From: Kim Barrett (kab_at_[hidden])
Date: 2006-01-12 15:49:55
At 9:17 AM -0600 1/12/06, Chris Cleeland wrote:
>On Fri, 13 Jan 2006, Christopher Kohlhoff wrote:
> > - Does unsigned char always imply 0..255?
>Good question; I know that sizeof(char) == sizeof(unsigned char) == 1, but I
>don't know that it's guarantee anywhere that something that has a sizeof==1
>is exactly 8 bits.
>That said, I can't think of any implementation anywhere that I've encountered
>otherwise, including some pretty arcane old hardware architectures. As you
>somewhat imply, porting code that deals in octets to such an architecture
>would be pretty difficult, to say the least.
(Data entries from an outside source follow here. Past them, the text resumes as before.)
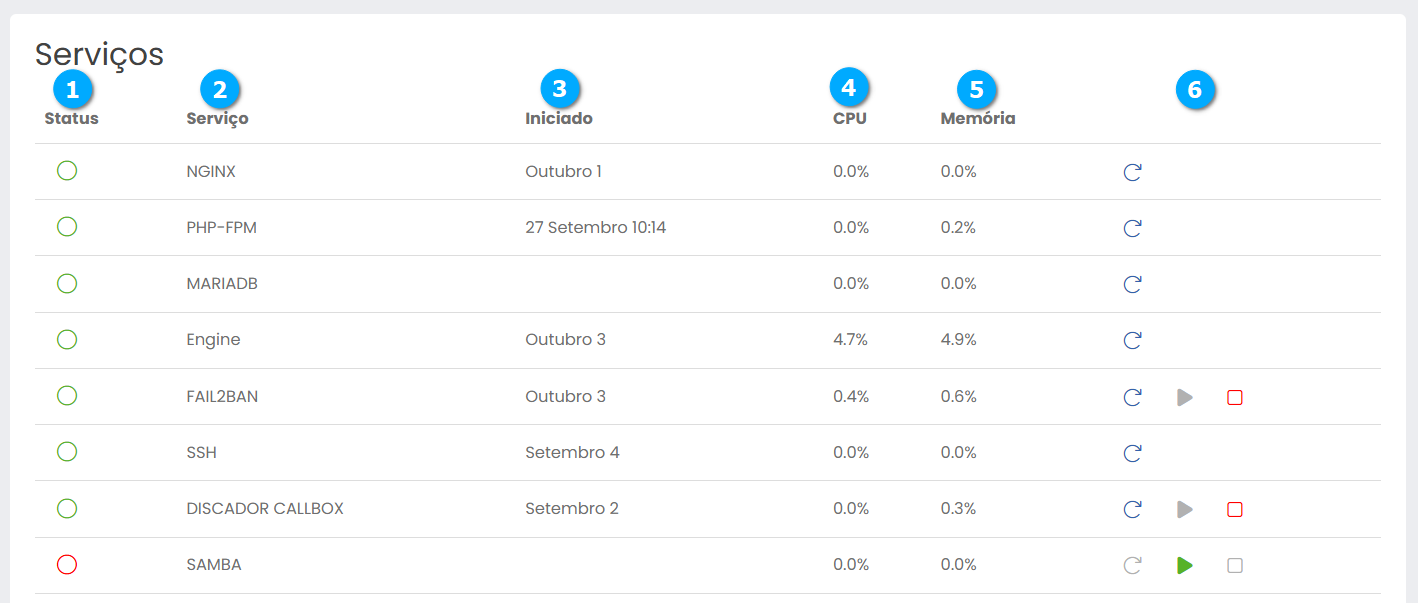Restart the PHP-FPM service
This screenshot has height=603, width=1418.
(1132, 228)
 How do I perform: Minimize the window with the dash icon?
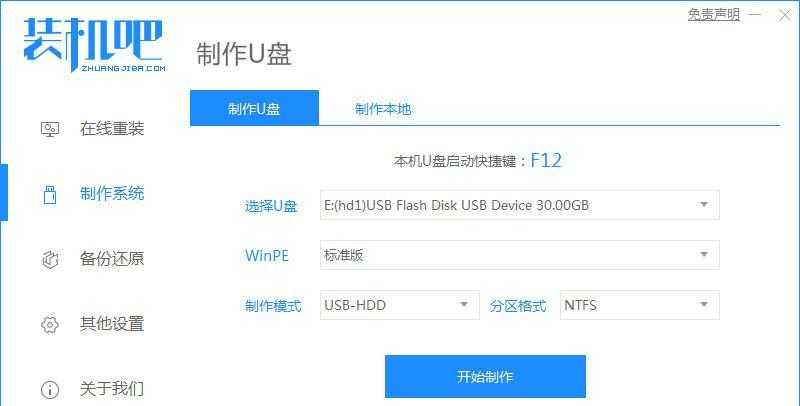tap(755, 15)
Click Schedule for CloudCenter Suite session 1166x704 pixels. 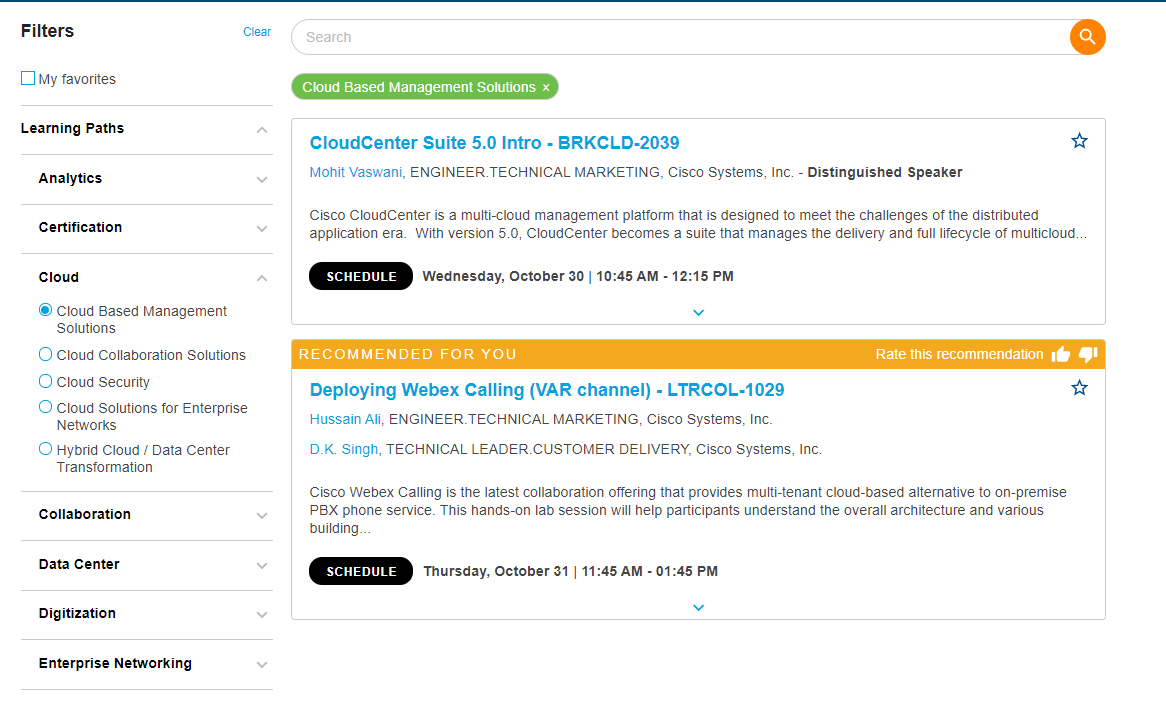pyautogui.click(x=361, y=276)
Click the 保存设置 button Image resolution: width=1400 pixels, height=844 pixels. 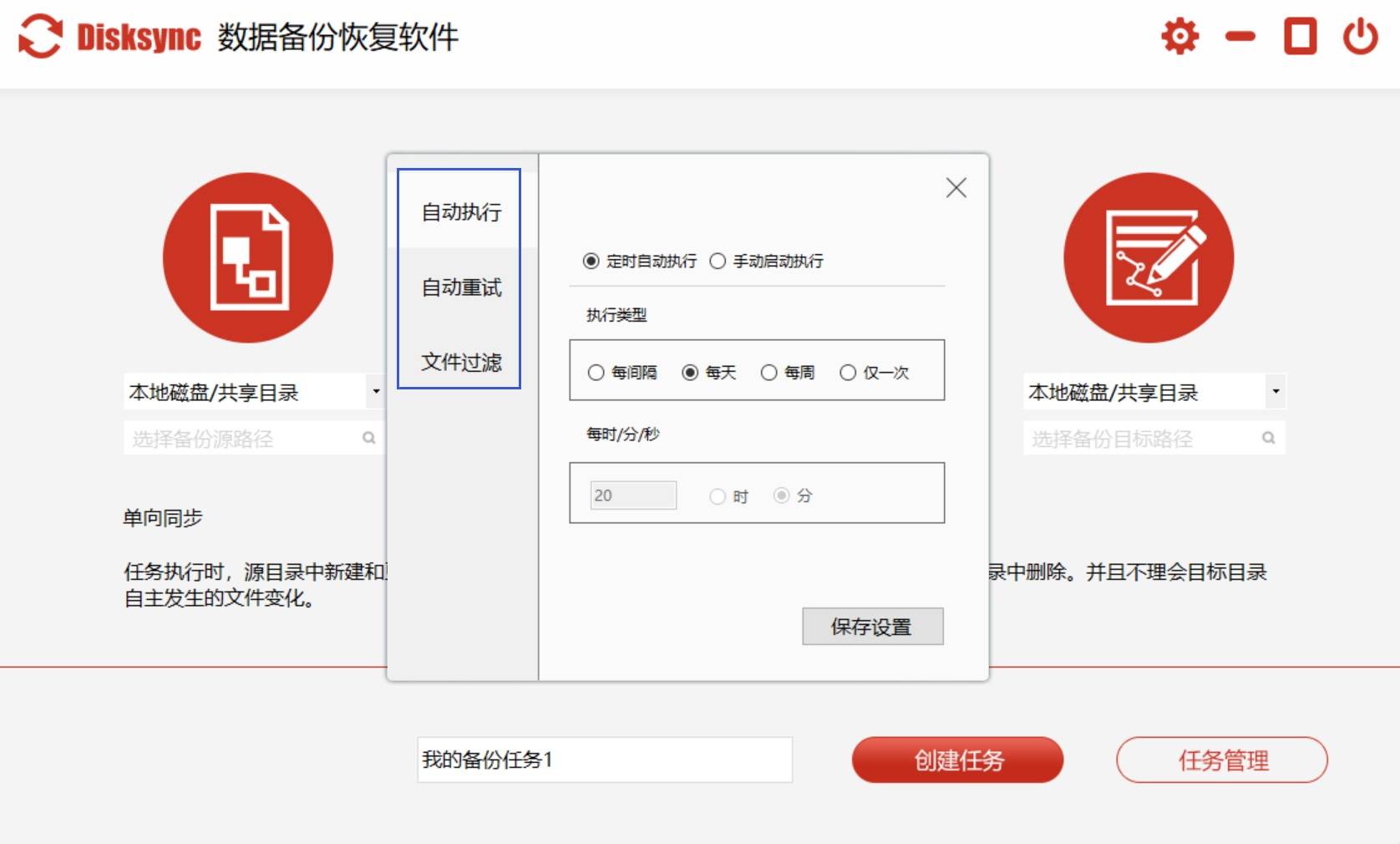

No, CHAR_BIT is only required to be *at least* 8. It is pretty common for
DSP platforms to have char, short, and int all be of the same size
(either 16 or 32 bits, or perhaps even 64 bits for some these days,
depending on the specific model of DSP). This is all driven by a
combination of the smallest addressable unit and the native data unit
(i.e. register) size. General purpose processors have pretty much settled
on 8 bit addressable units (there used to be others, I'm pretty sure I
remember 9, and I think 12), but the DSP world is quite different (though
powers of 2 seem to have won there too).